Some of the areas of concern to be addressed in this project include heating and plumbing systems that have reached the end of their useful life; cracks and damage to walls, floors, tiles, and facades; and creating a more secure entrance to the high school.
This financial strategy for investing in school infrastructure:
• Reduces the future financial impact of the capital project on taxpayers while allowing the district to move forward with recommended repairs.
• Allows the district to use state building aid to accomplish more work sooner than it could afford to do otherwise as part of its regular operating budget.
This strategy also prevents the district from exceeding the state’s 4 percent guidelines for undesignated fund balance. Holding an additional $1.5 million in undesignated fund balance to apply toward the 2017-18 school budget would place the district in violation with the state comptroller.
We are mindful of the need to effectively deal with any projected budget deficit for 2017-18 while still maintaining our ability to provide a quality education. But we believe this goal can be achieved while also maintaining a sound educational environment.
With that in mind, our school board, district leaders, school administrators, staff members and wider community will continue to work collaboratively during the 2017-18 school budget development process.
If the proposition passes, when will residents see the increase in their taxes?

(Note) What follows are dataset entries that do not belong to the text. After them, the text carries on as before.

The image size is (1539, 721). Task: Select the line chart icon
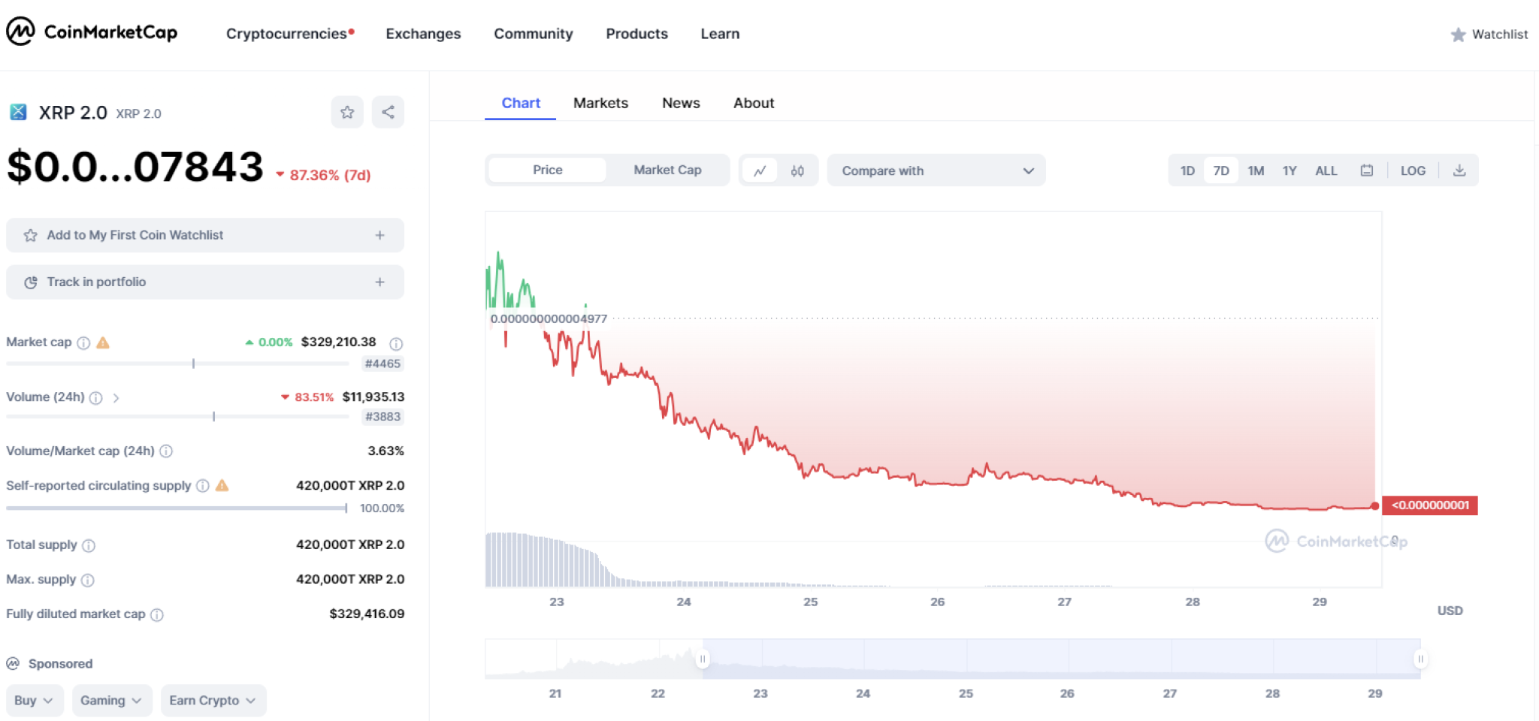tap(760, 170)
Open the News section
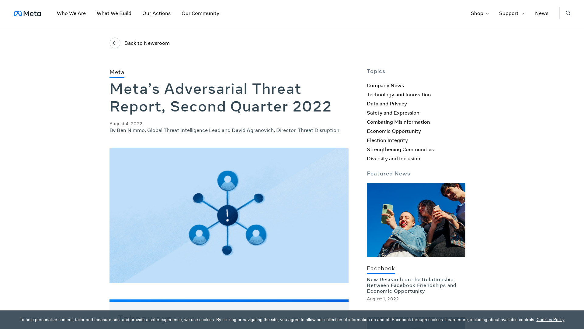The height and width of the screenshot is (329, 584). coord(541,13)
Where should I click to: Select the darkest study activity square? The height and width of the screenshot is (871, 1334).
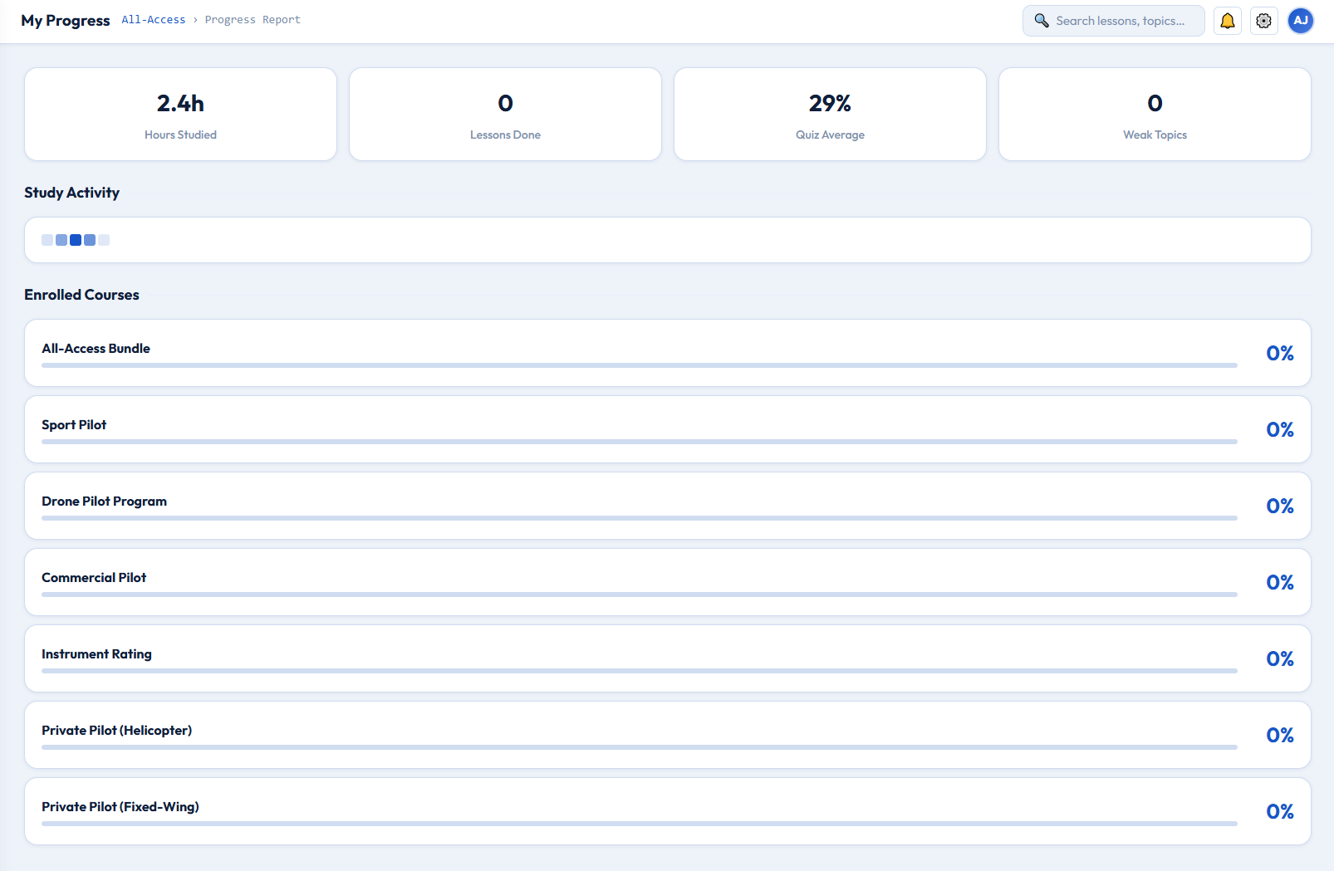[76, 240]

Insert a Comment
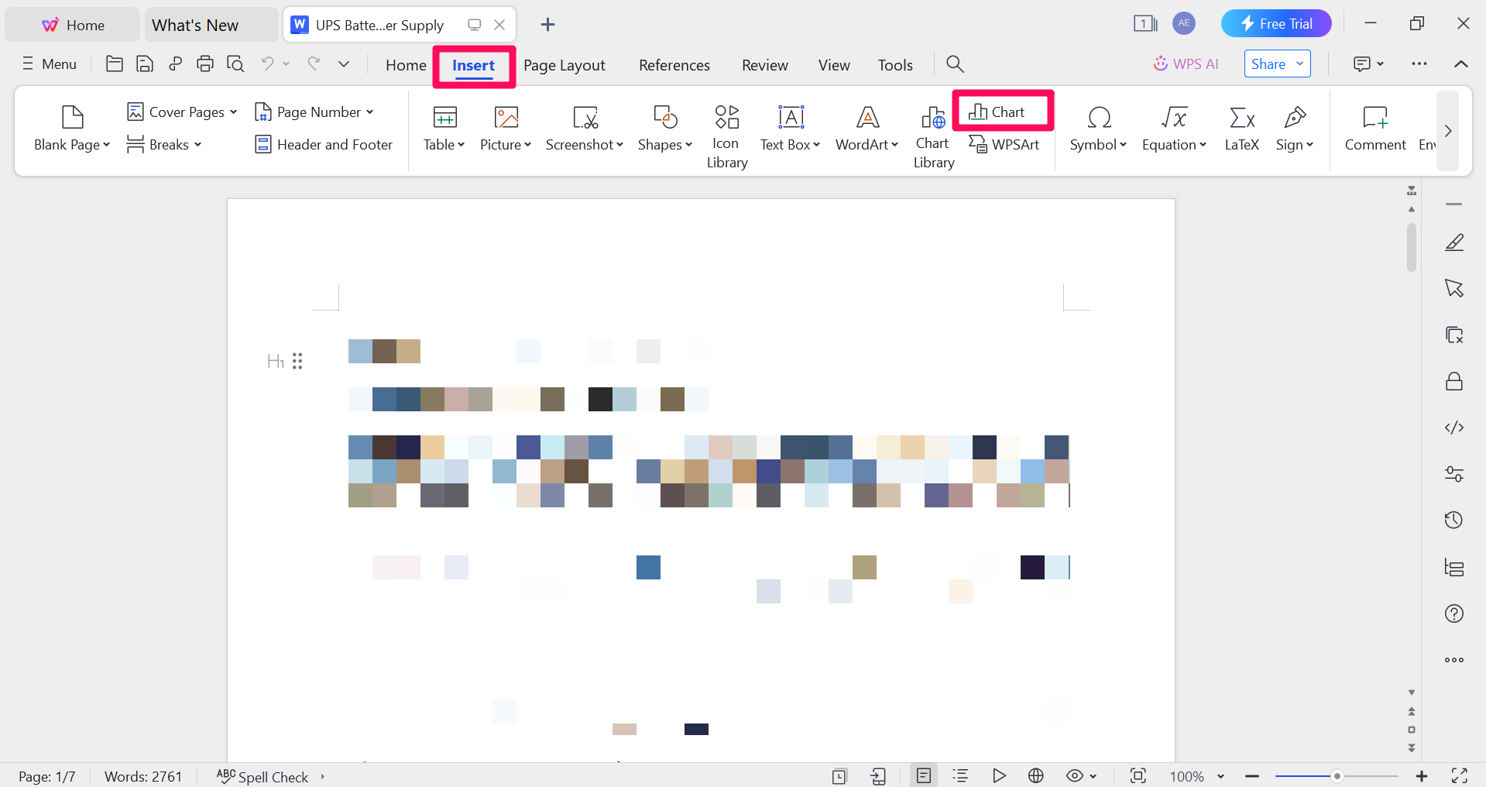tap(1374, 128)
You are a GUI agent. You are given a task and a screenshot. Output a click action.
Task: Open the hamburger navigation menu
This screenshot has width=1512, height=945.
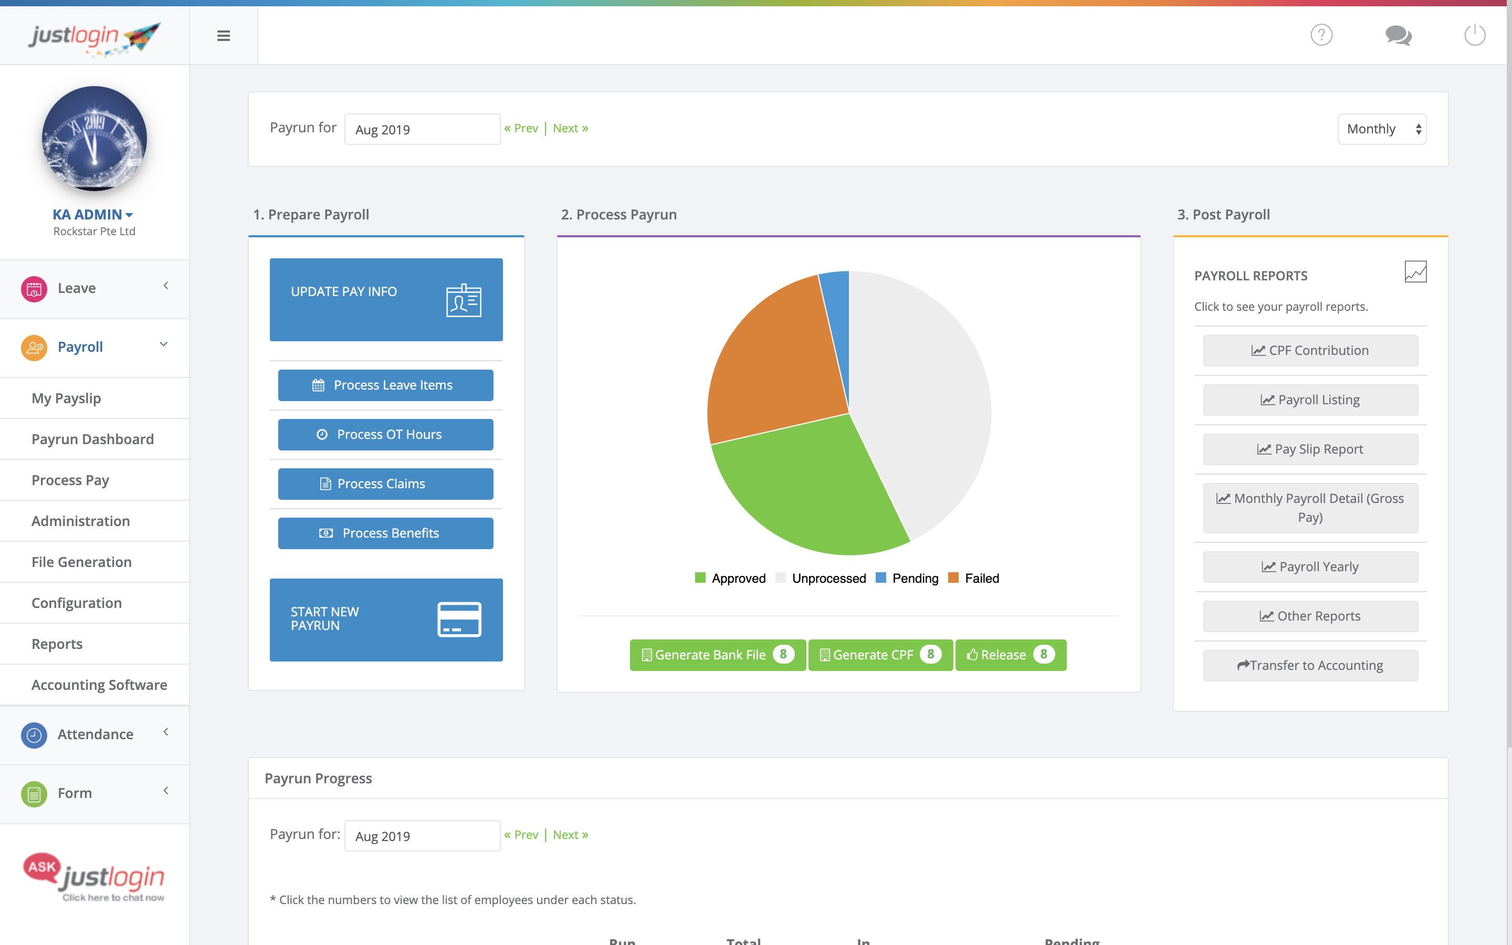point(223,36)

If the project is approved, the district must submit the plans for
final approval to NYSED. After that, the district must go through a
bidding process for the work. Because of this timeline, actual
construction might not start until 18-24 months after the vote. The
bond will not go into effect until the work actually begins. It is
only after the district assumes the bond debt that it will show up on
residents’ tax bills, which would most likely be in 2019.